BEGIN Document text

Neil Cameron: Pardew needs to play his best team against Manchester City

  28 Oct 2013 11:58   

 

It was an afternoon that left us with many questions and if you work for this newspaper they weren't getting answered

 

 

 

   

 

   

 

Share on print Share on email

 

 

   

Newcastle United boss Alan Pardew Newcastle United boss Alan Pardew

 

 

It was an afternoon that left us with many questions and if you work for this newspaper they weren’t getting answered.

 

But one thing came out of the defeat. One thing we do know to be absolutely true.

 

And that’s Alan Pardew must play his strongest team against Manchester City on Wednesday in their Capital Cup match.

 

Not a strong team or an experienced team. His very best team. It’s not a chance to blood some kids. Gabriel Obertan cannot be allowed anywhere near the pitch.

 

That is the very least Newcastle United supporters deserve after yesterday when they watched with bewildered agony as a “gutless” Sunderland side, with just one point from eight games before this Wear-Tyne derby, beat them at the Stadium of Light.

 

The home side edged it and that’s the truth. The visiting fans looked utterly sick by the end of it all. You couldn’t blame them.

 

If Pardew resorts to type when it comes to the League Cup and rests his bigger names for the visit of City, whose third team is worth roughly £100m, then they will be put out of the only competition that have a realistic chance of winning.

 

On the back of a derby defeat, that will be too much to take for some.

 

Those who don’t like Pardew really don’t like him, no matter what the man does. Those who can’t make up their minds will have a far stronger negative opinion now. Those who still back him are running out of patience.

 

This isn’t an opinion, by the way. It’s fact. He could do with some friends right now.

 

So, Alan, take some friendly advice. Go with your strongest XI on Wednesday night. Who cares if they are tired or have a knock. This last-16 cup tie has all of a sudden become massively important. A win would do you a power of good.

 

If Newcastle can get themselves into the giddy heights of a quarter-final place, some time will be bought, if not a lot. If Pardew goes into the game and doesn’t go for it, and with Chelsea and Tottenham next up in the Premier League, he puts himself under more pressure.

 

Make no mistake, these are testing times for Newcastle’s manager.

 

Joe Harvey was the last man who occupied that high office to lose successive derbies.

 

You have to go back to Bill McGarry to find the last Newcastle manager to lose two derbies full stop, in 1979 and 1980.

 

Pardew thought his team deserved to win yesterday. He was something of a lone voice there.

 

They might, and it’s a slim might, have done enough to earn a draw. But that’s straw-clutching. Newcastle started appallingly, went a goal down, and then without doing all that much, got themselves level and then allowed Sunderland back into it.

 

Oh sure, there were moments such as Shola Ameobi’s shot that for all the world looked like it was going in, and quick reactions from Keiren Westwood stopped a late equaliser.

 

But these are typical derby moments. They were fairly irrelevant. It’s not as if the Sunderland keeper had a worldy or there were penalty shouts or goals wrong chopped off. There were a few half-chances. That was it.

END Document text
BEGIN Data excerpts

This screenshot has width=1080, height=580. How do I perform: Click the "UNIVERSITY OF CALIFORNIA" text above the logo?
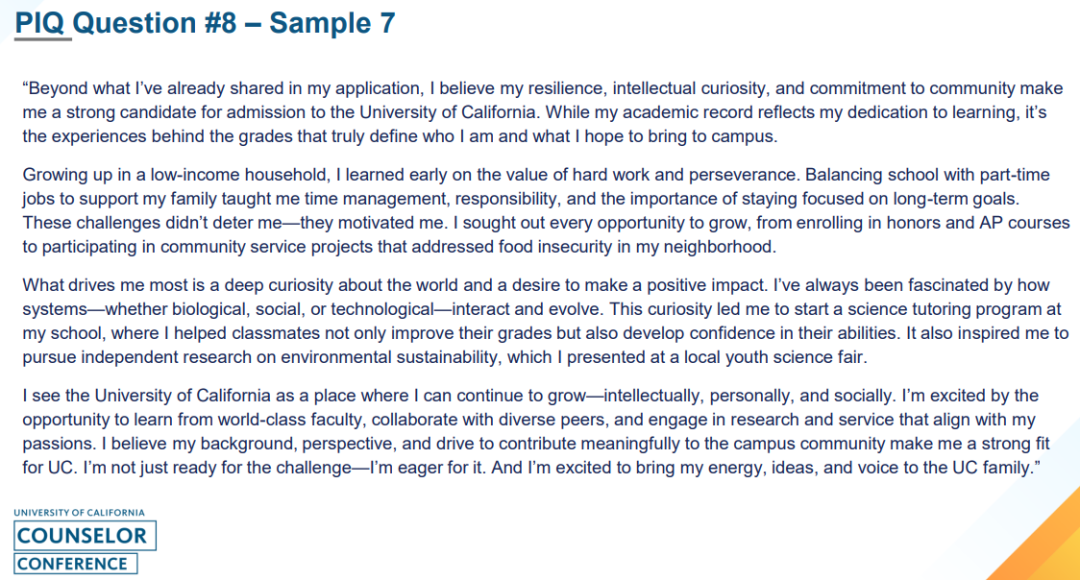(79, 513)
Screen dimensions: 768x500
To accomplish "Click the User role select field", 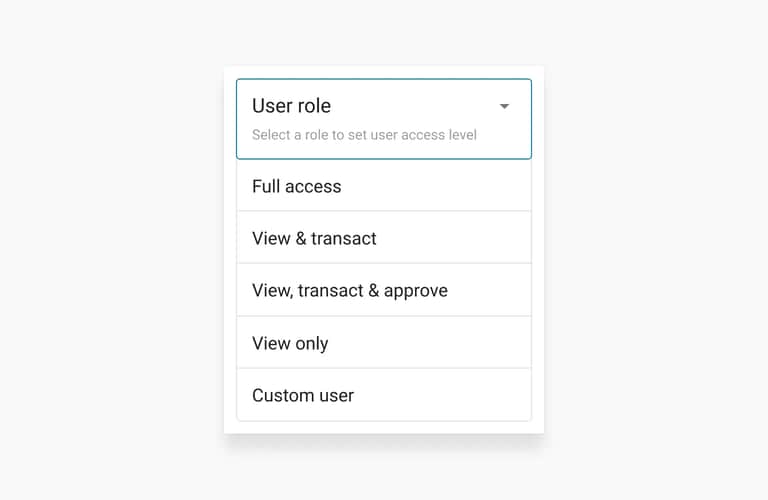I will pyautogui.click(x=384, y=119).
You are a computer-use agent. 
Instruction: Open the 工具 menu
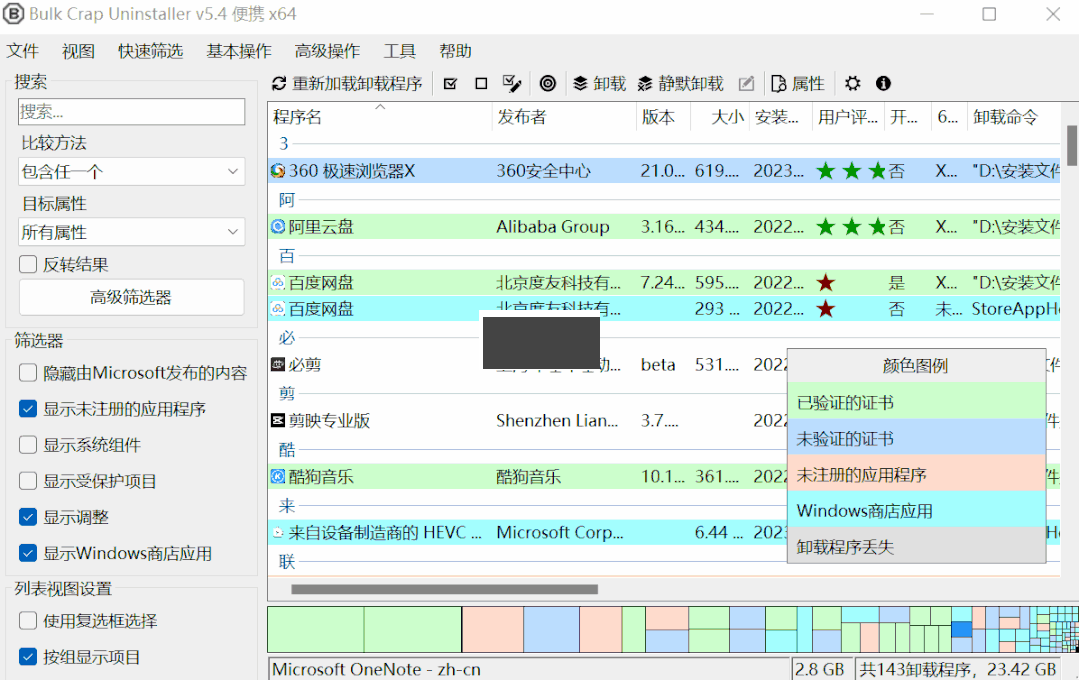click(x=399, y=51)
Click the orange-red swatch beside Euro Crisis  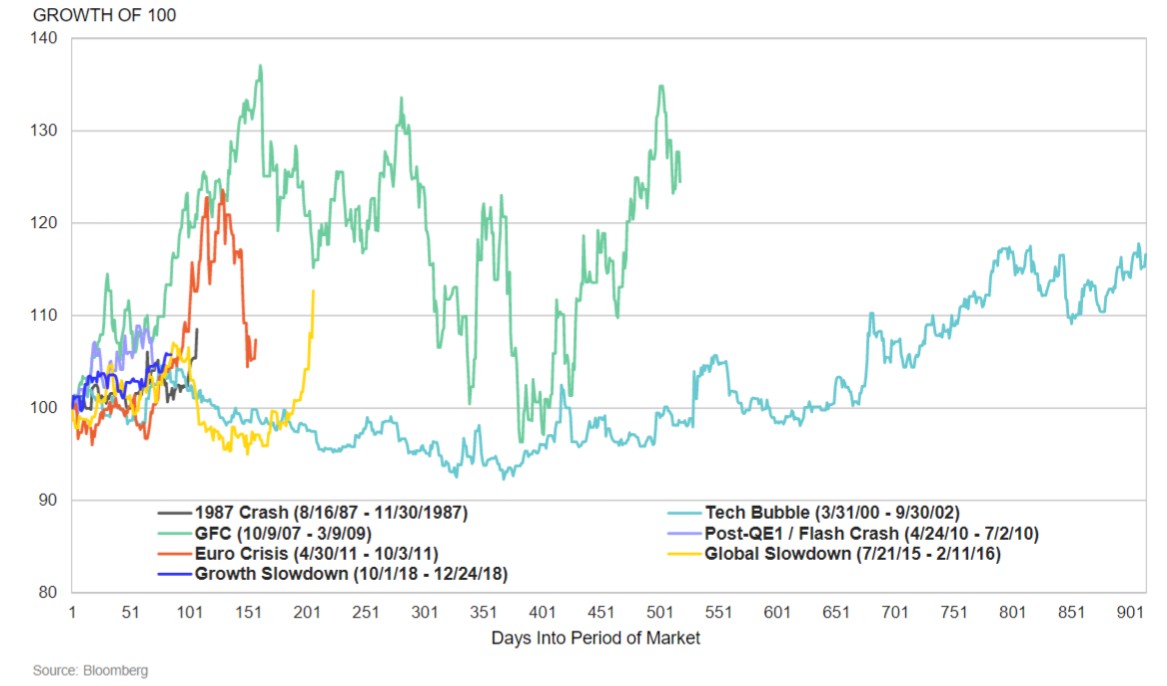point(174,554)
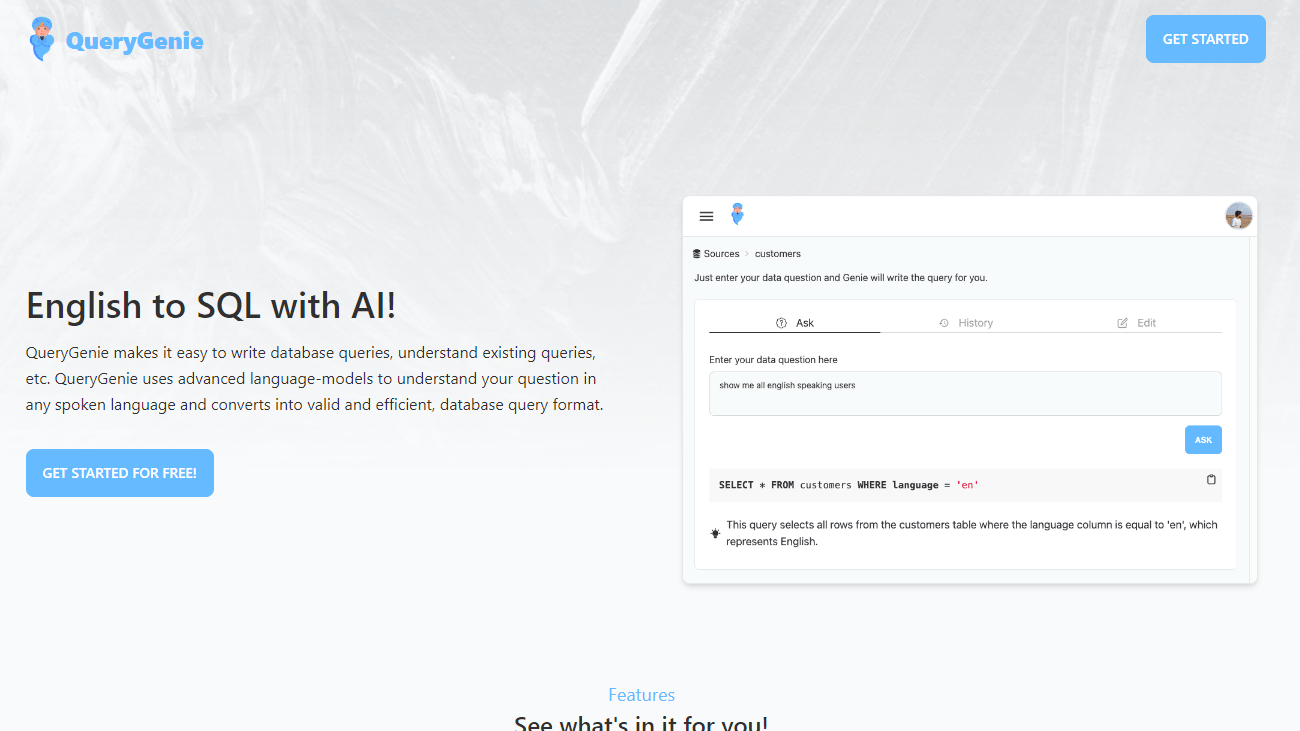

END Data excerpts

Work to do
A: Write out the passage of the Pardew column from "On the back" up to and including "out of patience.".
B: Write what comes next in the column about Newcastle's derby defeat, picking up after its final sentence.

Outputs for the tasks
A:
On the back of a derby defeat, that will be too much to take for some.

 

Those who don’t like Pardew really don’t like him, no matter what the man does. Those who can’t make up their minds will have a far stronger negative opinion now. Those who still back him are running out of patience.

B:
 

Newcastle are a better team than Sunderland. It might seem a bit daft to say that after yesterday, but I genuinely believe this.

 

Hard work only beats talent when the talent doesn’t work hard. That’s happened in this derby twice in the space of six months. Too many players in black and white fell short yesterday. Way short.

 

Newcastle turned in a strangely disjointed performance at the Stadium of Light. All those derby clichés of winning battles, running hard, facing up to the opposition, well they happen to be true.

 

Sunderland seemed to get that message. Those in black and white waited until after half-time before really showing up. Moussa Sissoko was an empty jersey and was subbed at half-time. Yohan Cabaye did little right and Hatem Ben Arfa was appalling for 45 minutes, woke up, set up the equaliser, then disappeared.

 

Loic Remy chased lost causes and Papiss Cisse, when he came on, looked a two yards off the pace.

 

Cheick Tiote can look himself in the mirror. He put in a shift, passed the ball and tried to get his team-mates going. They weren’t listening.

 

Here’s the thing. At 1-1, you felt United would go on and win it. Sunderland were tired and hadn’t really threatened in the second-half. Where was a goal going to come for them? To be fair, Fabio Borini answered that with a superb strike.

 

Overall, Sunderland were more hungry and that tends to win these games.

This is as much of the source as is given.